Developing an Amazon Movie Scraper

  Thread Rating:
  • 1 Votes - 5 Average
  • 1
  • 2
  • 3
  • 4
  • 5
Post Reply
jelockwood Offline
Senior Member
Posts: 111
Joined: Mar 2008
Reputation: 0
Post: #21
C-Quel Wrote:try this....

http://pastebin.com/m657636a8

old but with cleanup + minor changes should work

Many, many, many thanks for pointing me towards this. I felt I was getting closer to getting the GetSearchResults working but had not yet succeeded. Yours does work.

For your information I found the following results from your unmodified Amazon scraper.

1. It successfully did a CreateSearchUrl
2. It only listed one result using its GetSearchResults
3. When that result was used it only succeeded in filling in "Studio", "Runtime" and obtaining the movie thumbnail.

I have so far 'improved' it by

1. Listing the entire page of results returned by Amazon (a maximum of twelve results). This was done by adding a repeat command to your GetSearchResults.
2. Filling in the movie "Title", "Year" (the proper film year not the DVD year), and the "Plot".
3. I have very slightly changed the filename you used for the movie thumbnail to one I believe will still return a result in a very few cases yours might not. My modified filename will always return the largest available artwork (usually 500 pixels) whereas yours would only get 500 pixel tall artwork and I believe a very few DVDs may not have artwork available that big.

While I have added/changed the code to also do "Directors" and "Actors", this is not working. My currently not working approach was to have a first regex to get the block listing all the actor(s) or director(s) and then a second regex which is supposed to extract the individual names from that block.

My efforts so far can be obtained from the following link

http://homepage.mac.com/jelockwood/.Publ...ustest.zip

As far as I can see there is no available information on the Amazon product page to do MPAA rating (Amazon use a GIF and no text), nor a tagline or summary, genre, or writer. There might be a way of getting a rating (that is reader score) by using the following text align="absbottom" alt="4.5 out of 5 stars" height="12". Note: There are several entries of this text in a product page and we would always want to look only at the first.

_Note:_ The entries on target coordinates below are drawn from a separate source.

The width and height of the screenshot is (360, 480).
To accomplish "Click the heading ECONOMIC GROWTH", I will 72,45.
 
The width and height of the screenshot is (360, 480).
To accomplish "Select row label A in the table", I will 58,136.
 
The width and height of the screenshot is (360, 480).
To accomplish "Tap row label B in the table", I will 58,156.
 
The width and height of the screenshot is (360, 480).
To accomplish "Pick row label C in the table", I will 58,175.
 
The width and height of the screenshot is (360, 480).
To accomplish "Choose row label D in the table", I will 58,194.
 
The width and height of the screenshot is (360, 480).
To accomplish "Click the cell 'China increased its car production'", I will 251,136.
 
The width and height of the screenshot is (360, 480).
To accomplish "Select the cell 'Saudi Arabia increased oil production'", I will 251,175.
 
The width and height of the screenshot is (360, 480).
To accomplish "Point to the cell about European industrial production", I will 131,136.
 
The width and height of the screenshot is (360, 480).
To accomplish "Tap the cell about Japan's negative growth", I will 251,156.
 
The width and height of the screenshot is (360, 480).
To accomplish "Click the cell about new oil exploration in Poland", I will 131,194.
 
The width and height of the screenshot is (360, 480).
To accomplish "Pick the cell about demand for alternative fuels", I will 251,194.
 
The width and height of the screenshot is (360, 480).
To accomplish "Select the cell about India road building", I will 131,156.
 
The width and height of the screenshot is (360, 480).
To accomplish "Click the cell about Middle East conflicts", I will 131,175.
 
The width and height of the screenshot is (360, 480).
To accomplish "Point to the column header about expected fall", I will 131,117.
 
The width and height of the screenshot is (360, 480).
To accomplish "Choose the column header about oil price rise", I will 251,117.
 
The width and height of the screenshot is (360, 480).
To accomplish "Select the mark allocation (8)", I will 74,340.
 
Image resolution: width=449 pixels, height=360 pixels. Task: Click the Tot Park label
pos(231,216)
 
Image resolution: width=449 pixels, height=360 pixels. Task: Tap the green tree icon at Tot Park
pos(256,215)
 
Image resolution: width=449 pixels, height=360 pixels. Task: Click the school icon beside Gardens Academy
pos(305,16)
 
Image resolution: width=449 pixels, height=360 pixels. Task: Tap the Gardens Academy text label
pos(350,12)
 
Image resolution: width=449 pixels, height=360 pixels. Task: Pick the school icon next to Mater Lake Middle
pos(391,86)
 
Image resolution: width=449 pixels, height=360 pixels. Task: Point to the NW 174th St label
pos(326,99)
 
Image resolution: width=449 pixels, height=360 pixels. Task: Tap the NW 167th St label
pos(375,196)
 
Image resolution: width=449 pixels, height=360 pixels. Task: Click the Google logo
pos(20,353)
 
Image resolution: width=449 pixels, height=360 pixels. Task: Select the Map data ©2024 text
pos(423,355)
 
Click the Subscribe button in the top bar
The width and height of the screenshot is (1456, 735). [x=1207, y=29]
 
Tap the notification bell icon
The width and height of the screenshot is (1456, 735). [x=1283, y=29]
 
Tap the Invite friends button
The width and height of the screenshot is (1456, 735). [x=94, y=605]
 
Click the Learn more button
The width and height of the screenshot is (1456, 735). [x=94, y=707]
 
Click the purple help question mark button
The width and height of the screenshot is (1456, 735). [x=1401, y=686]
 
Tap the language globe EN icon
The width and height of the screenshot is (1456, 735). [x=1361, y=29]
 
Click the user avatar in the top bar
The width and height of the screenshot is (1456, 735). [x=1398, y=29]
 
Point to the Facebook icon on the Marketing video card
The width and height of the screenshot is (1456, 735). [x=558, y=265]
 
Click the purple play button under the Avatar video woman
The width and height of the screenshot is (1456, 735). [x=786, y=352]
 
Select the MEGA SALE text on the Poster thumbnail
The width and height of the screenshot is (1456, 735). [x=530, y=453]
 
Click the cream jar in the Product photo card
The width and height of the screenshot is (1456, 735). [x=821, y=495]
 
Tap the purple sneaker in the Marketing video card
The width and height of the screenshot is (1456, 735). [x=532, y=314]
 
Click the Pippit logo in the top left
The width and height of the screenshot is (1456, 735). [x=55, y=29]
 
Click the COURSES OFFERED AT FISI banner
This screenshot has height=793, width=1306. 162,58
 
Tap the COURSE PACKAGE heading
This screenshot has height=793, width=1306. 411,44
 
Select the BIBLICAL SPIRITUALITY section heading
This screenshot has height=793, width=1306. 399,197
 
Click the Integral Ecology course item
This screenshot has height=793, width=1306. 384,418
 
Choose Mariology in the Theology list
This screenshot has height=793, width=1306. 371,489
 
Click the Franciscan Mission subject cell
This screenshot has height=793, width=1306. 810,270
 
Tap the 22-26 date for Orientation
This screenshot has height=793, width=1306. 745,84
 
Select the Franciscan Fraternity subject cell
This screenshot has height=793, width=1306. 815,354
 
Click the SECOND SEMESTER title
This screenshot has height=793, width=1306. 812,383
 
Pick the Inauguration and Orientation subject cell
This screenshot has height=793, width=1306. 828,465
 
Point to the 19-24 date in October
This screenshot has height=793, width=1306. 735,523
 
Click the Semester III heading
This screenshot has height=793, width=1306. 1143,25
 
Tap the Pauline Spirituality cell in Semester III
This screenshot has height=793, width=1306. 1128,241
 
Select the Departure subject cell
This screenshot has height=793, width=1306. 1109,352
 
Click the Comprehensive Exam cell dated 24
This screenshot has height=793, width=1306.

If anyone else would like to help out it would be much appreciated. In particular getting the actor(s) and director(s) working is a priority.

For everyone's benefit this is what the block containing all the actors looks like

Code:
<li> <b>Actors:</b> <a href="/s?ie=UTF8&search-alias=dvd&field-keywords=Charlton%20Heston">Charlton Heston</a>, <a href="/s?ie=UTF8&search-alias=dvd&field-keywords=Edward%20G.%20Robinson">Edward G. Robinson</a>, <a href="/s?ie=UTF8&search-alias=dvd&field-keywords=Dick%20Van%20Patten">Dick Van Patten</a>, <a href="/s?ie=UTF8&search-alias=dvd&field-keywords=Chuck%20Connors">Chuck Connors</a>, <a href="/s?ie=UTF8&search-alias=dvd&field-keywords=Joseph%20Cotten">Joseph Cotten</a></li>

And the Directors block is virtually identical

Code:
<li> <b>Directors:</b> <a href="/s?ie=UTF8&search-alias=dvd&field-keywords=Richard%20Fleischer">Richard Fleischer</a></li>
find quote
jelockwood Offline
Senior Member
Posts: 111
Joined: Mar 2008
Reputation: 0
Post: #22
I made good progress today and have now managed to also get "Directors", "Actors", "Rating", and "Votes" all working!

I have even partially managed to get MPAA (aka. Certification) working. I say partially because the only text to search and match for in the Amazon HTML code is in lowercase and I would prefer to return and display it in blocks caps as is more usual. Does anyone have any suggestions on how to use regex to convert to block uppercase? Currently it returns "pg" rather than the desired "PG".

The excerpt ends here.